Не смея даже подумать о неповиновении, хранитель бросился к умирающему аджавиду.

– Наклонись, – чуть слышно прошептал Джемаль.

– Я здесь, о Свет Истины!

– Не называй меня так. Небеса послали испытание и мне, и тебе, и мы оба с ним не справились. Тьма вырвалась из темницы, и теперь только чудо спасет мир. Я виноват больше твоего, потому и страдаю больше. Ты же умрешь быстро.

Глаза мудрого старца на мгновение вспыхнули, из последних сил он резко выбросил вперед руку с клинком, на которую до той поры опирался. Змеистая сталь вонзилась Саиду в ложбину под кадыком, и кровь хлынула из смертельной раны.

А в следующий миг в подземную залу ворвался сэр Ричард с подкреплением, ведомым храбрым Фудзиварой. Лицо проводника в эту секунду не выразило ничего. Да ничего и не существовало для него в этой трясущейся комнате, кроме скорчившегося в кровавой луже тела Генриха Бекенстона. Он бросился к нему, подхватил с неожиданной силой, и даже в этой едва освещенной масляными лампадами зале было видно, как он побледнел.

– Уходим! Скорее уходим! – надсадно кричал рыцарь серебряного льва. – Мы уже здесь никому не поможем! Уходим! Сейчас тут все рухнет!

Фудзивара слышал его, но, будто во сне, потащил к выходу мертвого рыцаря.

Он уже не видел, как привела храмовую стражу Амина, как с воем затравленной волчицы бросилась она к любимому, обхватила его плечи, рывком приподняла:

– Я здесь, здесь, сердце мое! Живи!

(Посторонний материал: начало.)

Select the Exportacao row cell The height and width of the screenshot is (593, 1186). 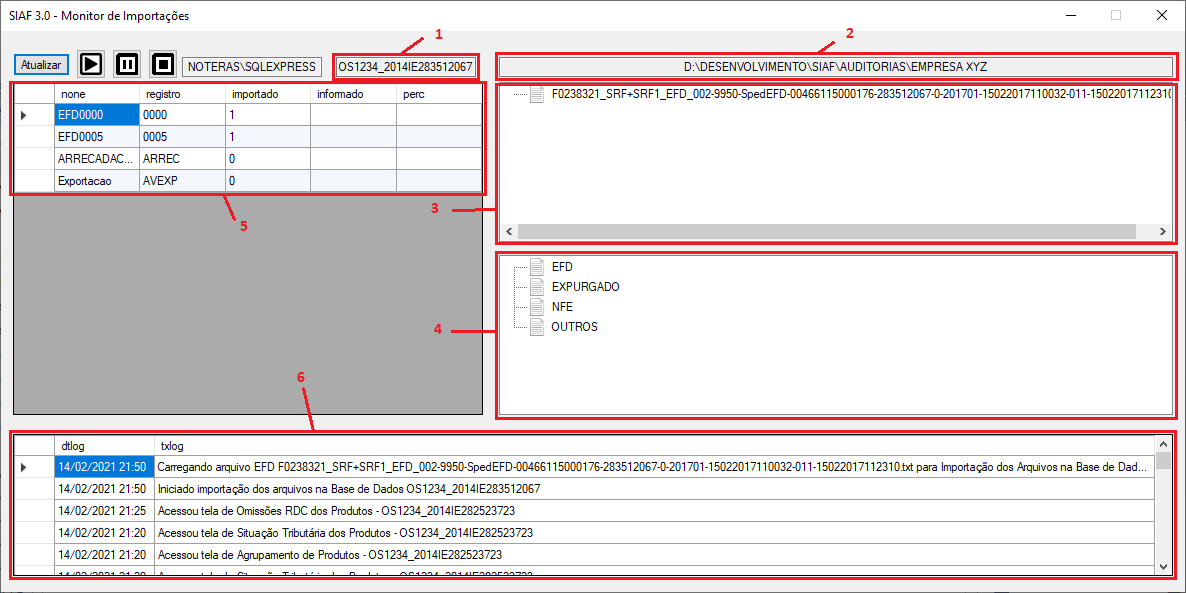tap(95, 181)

Заклинаю тебя, живи!

Сквозь пелену кровавого предсмертного тумана Саид еще различал смутные контуры любимой, ощущал на себе ее руки.

Перед мысленным взором Саида пронеслись события последних дней. Как он мечтал быть избранным наследником аджавида, как он был счастлив, предвкушая хоть и не близкое, но все же осуществление своей заветной мечты. Как он вдруг обнаружил, что в мире есть счастье совсем другого рода и совсем другой силы. Как, соединившись с Аминой в единое целое, он будто преобразился, его дух воспарил куда-то ввысь, в беспредельный небесный простор, он ощутил необъятную вселенную в душе своей. Как, проснувшись утром, он вновь ощутил свою любимую, ее голову на своем плече, пряди ее шелковых волос на своей руке, а свою руку на изгибе ее стана. Ее упругая грудь прижималась к его боку, заставляя душу трепетать. И он не мог пошевелиться, чтобы не перестать чувствовать шелковистую кожу ее ноги, обнявшей его ногу.